* What the task asks
I need the lines from the one containing "You are a GUI" through the last line of the entries retyped exactly, with no pictures among them.

Stored data:
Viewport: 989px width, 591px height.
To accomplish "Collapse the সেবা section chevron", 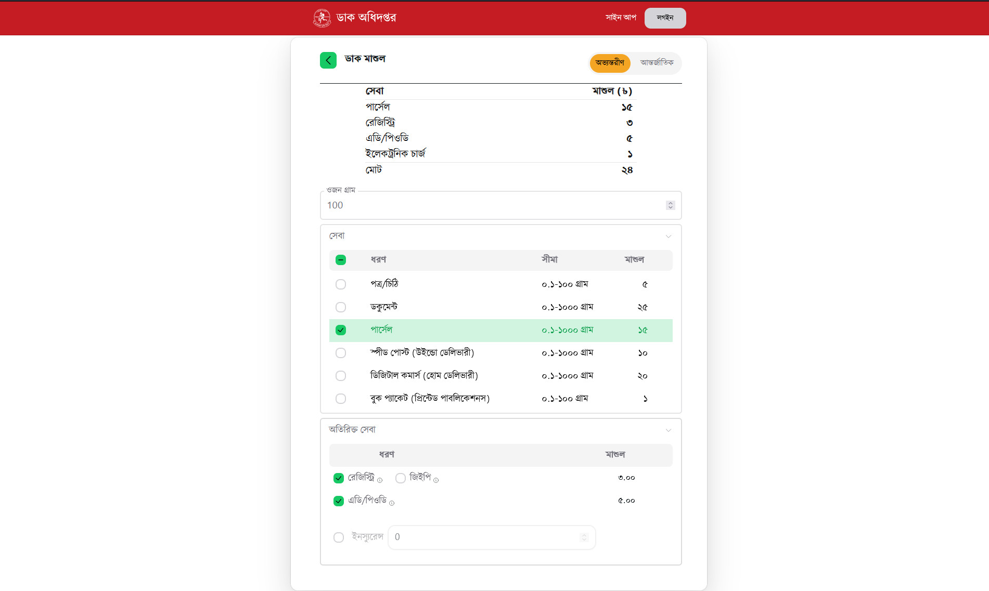I will click(x=668, y=237).
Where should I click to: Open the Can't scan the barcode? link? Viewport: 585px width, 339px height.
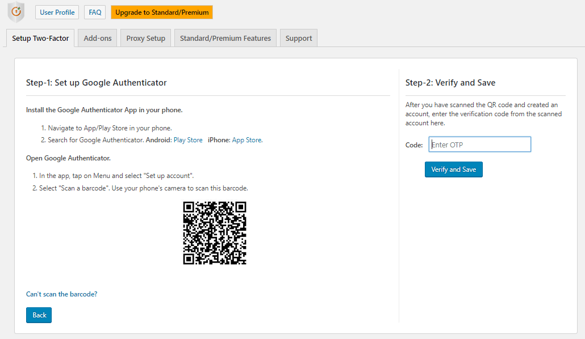[x=61, y=294]
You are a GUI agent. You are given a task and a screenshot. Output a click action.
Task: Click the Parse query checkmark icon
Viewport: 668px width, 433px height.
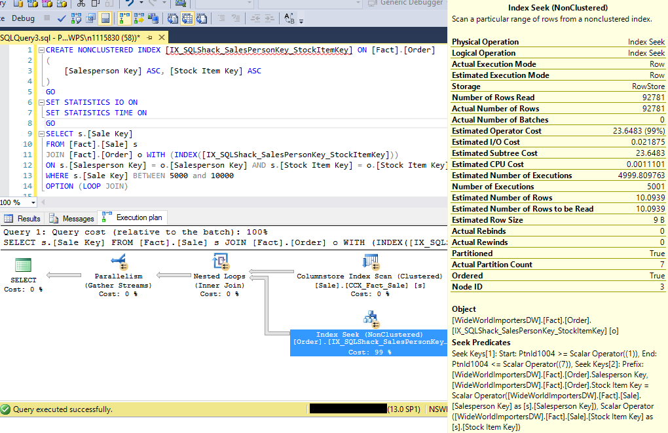(x=61, y=18)
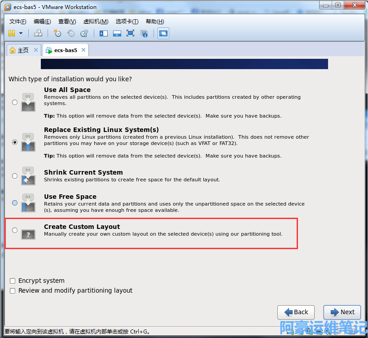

* Exercise answer
You are a GUI agent. You are given a task and a screenshot. Output a click action.
Task: Click the Parse query checkmark icon
Viewport: 668px width, 433px height.
(x=61, y=18)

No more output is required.